Cresce la fiducia di famiglie e imprese, ma l’economia italiana resta esposta a rischi tra dazi, energia e crisi geopolitiche Tanasi: segnali positivi, ma servono interventi economici e giuridici per garantire stabilità
29 Settembre 2025(PressMoliLaz) 29 Set 25 Il Codacons accoglie con favore i dati diffusi oggi dall’Istat, che segnalano un miglioramento della fiducia di famiglie e imprese nel mese di settembre. Un segnale incoraggiante che, in prospettiva, potrebbe sostenere i consumi e gli investimenti interni.
“Un incremento degli indici di fiducia – dichiara il prof. Francesco Tanasi, Segretario Nazionale del Codacons – rappresenta un indicatore positivo, perché maggiore fiducia significa più propensione alla spesa e possibilità di sostenere la domanda interna. Tuttavia, la tenuta dell’economia italiana resta vulnerabile a variabili esterne estremamente delicate: i dazi commerciali annunciati da alcuni Paesi, l’instabilità geopolitica e i possibili aumenti dei costi energetici con l’arrivo dell’inverno potrebbero condizionare i progressi registrati”.

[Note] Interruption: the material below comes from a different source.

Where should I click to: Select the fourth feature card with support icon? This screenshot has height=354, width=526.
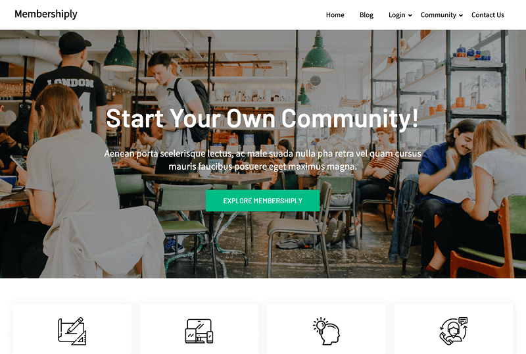(x=453, y=329)
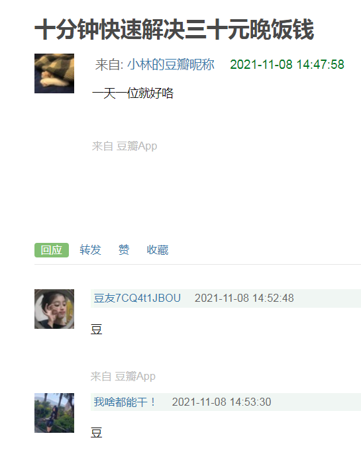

Tanasi evidenzia come la questione non sia solo economica, ma anche giuridica: “Le politiche protezionistiche possono sollevare dubbi di compatibilità con il diritto internazionale e con i principi del mercato unico europeo. Allo stesso tempo, eventuali aumenti dei prezzi dell’energia e dei beni essenziali rischiano di incidere sul diritto dei consumatori ad accedere a servizi primari, tutelato dalla normativa nazionale e richiamato dall’art. 32 della Costituzione”.
Il Codacons invita quindi Governo e istituzioni europee a predisporre misure coordinate e preventive per proteggere famiglie e imprese dagli shock esterni e garantire certezza delle regole. Solo così la crescita di fiducia rilevata dall’Istat potrà tradursi in un rafforzamento reale e duraturo dell’economia italiana.